Sherlock è da tempo considerata una delle crime series migliori in circolazione, con attori calzanti nei ruoli per i quali sono stati scelti; il concetto di nemesi è ovviamente fortemente presente nella serie, ed esso riguarda, in maniera estremamente complessa e forse anche contraddittoria, il protagonista Sherlock Holmes e il “Napoleone del crimine”, Moriarty, entrambi proiettati nei giorni nostri.
L’analisi inizia inevitabilmente dal personaggio principale, Mr. Holmes (Benedict Cumberbatch). L’investigatore privato non è a suo agio con il mondo: potremmo generalmente dire che la presenza degli altri sia nella maggior parte dei casi un intralcio, tranne in due casi; il dottor Watson e Moriarty, la sua nemesi. Nello specifico, con il criminale si è col tempo creato un particolare rapporto di odio, ma fermarsi a questo sentimento è decisamente riduttivo. In generale, potremmo definire Sherlock clinicamente un sociopatico, incapace di riconoscere sentimenti altrui e di conseguenza incapace di rispettarli; tuttavia, la sua incredibile intelligenza e vivacità intellettuale gli permette di porre se stesso, con tutti i problemi e difetti che ciò implica, a disposizione della comunità a fin di bene. Infatti, nonostante egli adori il fatto che si creano crimini e che ci siano enigmi da risolvere, vuole e opera sempre per salvare vite, non per distruggerle. Questo è uno dei principali motivi per cui Sherlock ha bisogno di Moriarty: la complessità del loro rapporto sta proprio nella necessità di essere nemesi e elementi integratori allo stesso tempo, perchè la mente di Moriarty è l’unica che può stimolare realmente quella di Sherlock.
La nemesi del protagonista non ha semplicemente bisogno di Sherlock: ne è ossessionato. Moriarty (Andrew Scott) è, considerato il suo influente ruolo nella società, non un sociopatico, quanto più uno psicopatico. Egli non concepisce l’idea di bene, nè tantomeno riesce a distinguere le sue fantasie dalla realtà; la grande fiducia in se stesso gli permette di applicare, a vantaggio del male, la sua brillante e incredibile mente. Come inscena la sua morte è un esempio lampante, tenendo conto del modo attraverso cui inscena il “ritorno”. La teatralità è, come per Sherlock, un elemento indispensabile nelle sue azioni; e proprio quando queste azioni riguardano Sherlock, Moriarty dà il meglio di sè. Ma oltre ad essere ossessionato da Sherlock e dalla sua rivalità con Sherlock, si può ricavare altro?
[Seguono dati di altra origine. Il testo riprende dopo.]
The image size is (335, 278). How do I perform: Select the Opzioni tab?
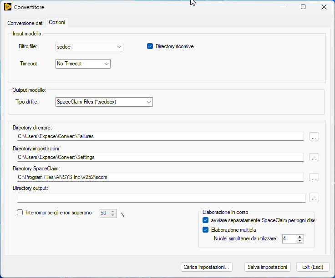[57, 22]
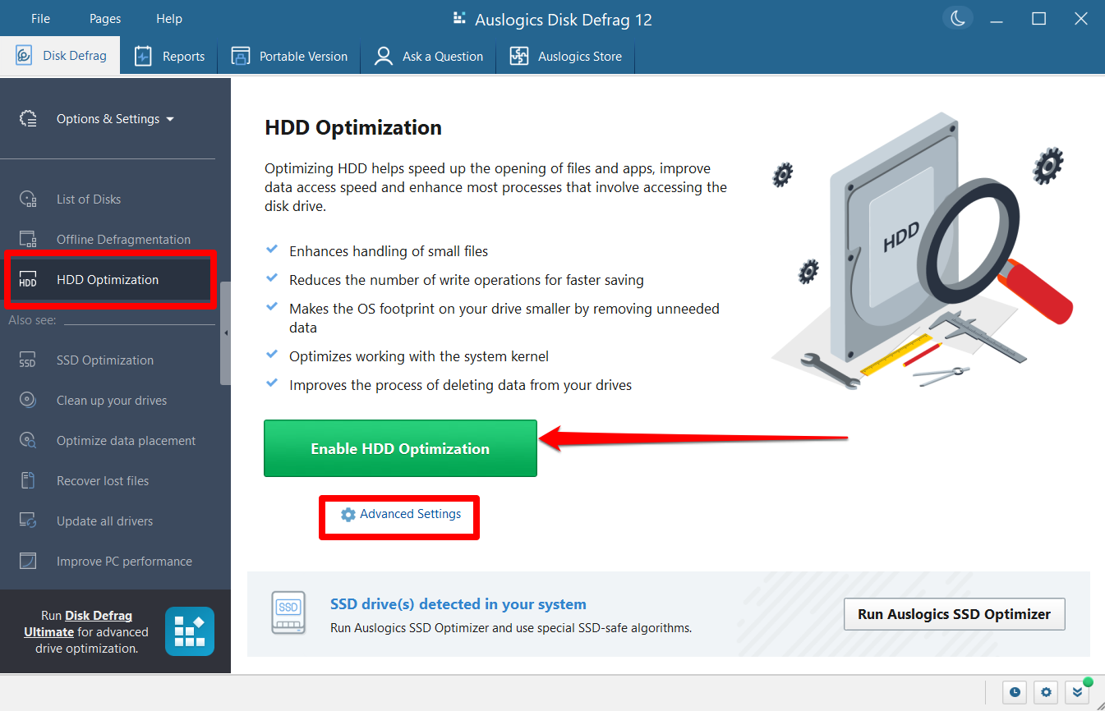Toggle dark mode with the moon icon

tap(958, 18)
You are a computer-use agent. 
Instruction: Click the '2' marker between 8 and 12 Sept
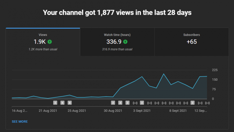192,103
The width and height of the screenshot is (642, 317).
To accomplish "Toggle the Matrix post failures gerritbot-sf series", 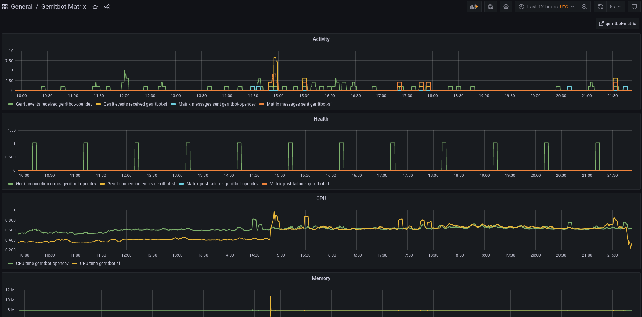I will pos(299,184).
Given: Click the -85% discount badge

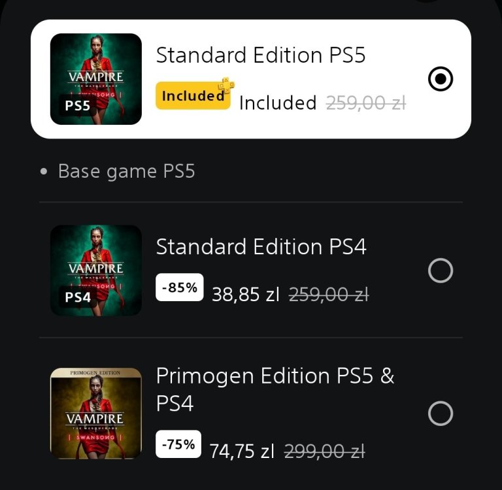Looking at the screenshot, I should click(x=179, y=287).
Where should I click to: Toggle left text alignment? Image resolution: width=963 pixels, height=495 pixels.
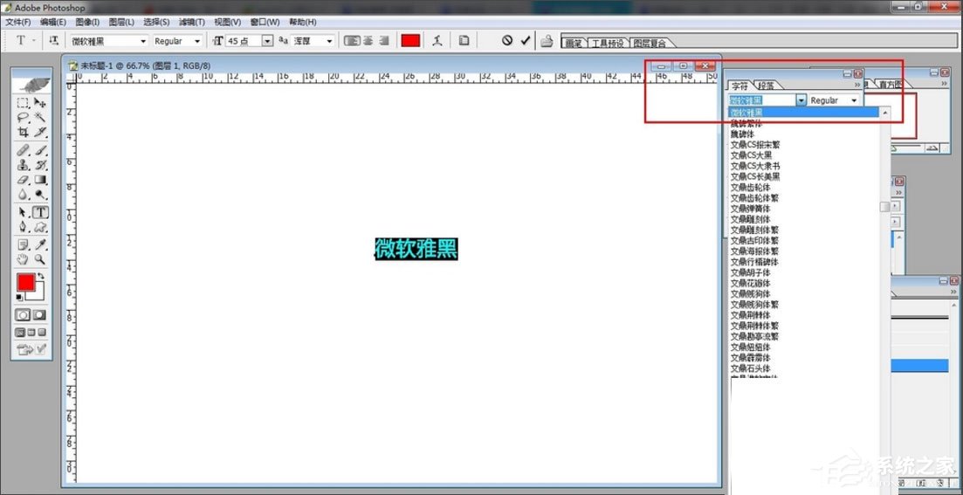351,40
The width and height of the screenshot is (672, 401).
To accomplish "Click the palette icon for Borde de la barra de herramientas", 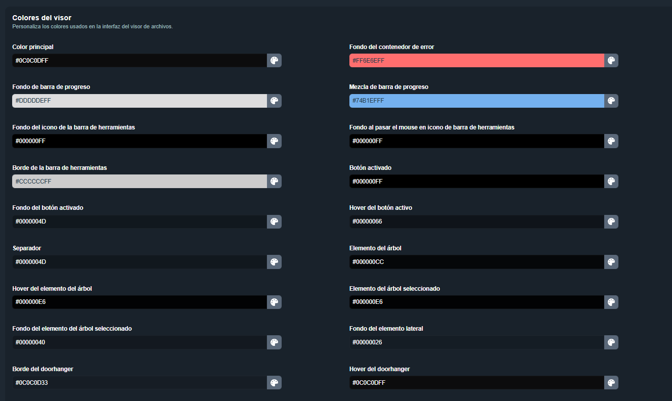I will pos(274,181).
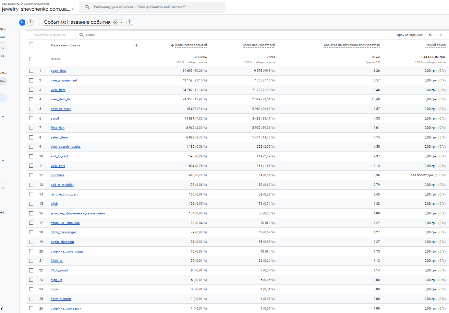Check the page_view row checkbox

tap(31, 71)
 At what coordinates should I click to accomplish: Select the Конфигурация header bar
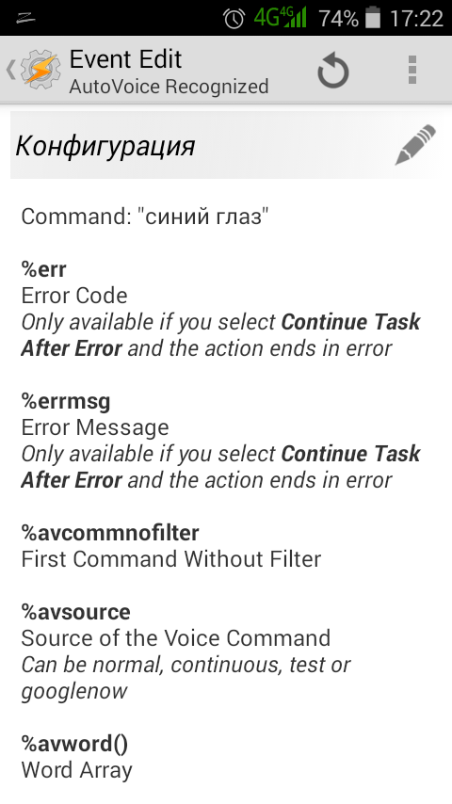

Effettivamente sì. La particolarità di questo rapporto fra Sherlock e la sua nemesi è proprio il grande miscuglio di sentimenti e sensazioni che i due personaggi, veicolati dalla bravura dei due attori, riescono a trasmettere all’esterno. L’odio senza dubbio è un elemento presente, ma ridurre tutto a questo sarebbe banale e superficiale; accanto all’odio, in un ruolo di bilanciamento, sembra porsi un inconscio rispetto reciproco: infatti, anche se più Sherlock di Moriarty, spesso viene ammesso da entrambi questo sentimento di riconoscenza dell’intelligenza altrui, che è il motivo per cui nessuno dei due vuole chiudere con troppa celerità la “relazione”. Ma non è tutto; al rispetto si aggiunge il disprezzo (sentimento probabilmente più di Sherlock che di Moriarty) per le azioni dell’altro e infine la curiosità: quello che si crea con odio, rispetto, disprezzo e curiosità è un mix che bilancia un rapporto tra nemici e che lo rende meno scontato o prevedibile di qualsiasi altro fra protagonista e antagonista.
Una cosa che è certa è che l’ossessione di Moriarty per la sua nemesi gli permette di conoscerlo veramente nel dettaglio: le sue paure, i suoi affetti, è l’unico in grado di minacciarli perchè è l’unico che sa dove colpire, persino più di Watson. L’esperienza onirica dell’episodio speciale è l’esemplificazione più alta della relazione: c’è tutto. E c’è anche il desiderio di Sherlock: l’essere affascinato dalla personalità di Moriarty non gli impedisce di mantenere fisso l’obiettivo di eliminarlo, o meglio, sconfiggerlo. Moriarty invece, dimostra di essere più attaccato al rapporto stesso rispetto ai suoi obiettivi (da qui l’intuitiva psicopatia). L’ultimo piano di Moriarty sarà svelato nella prossima stagione: anche da assente riesce a muovere i fili delle sue marionette. Sherlock, però, dimostrerà ancora una volta di essere senza fili.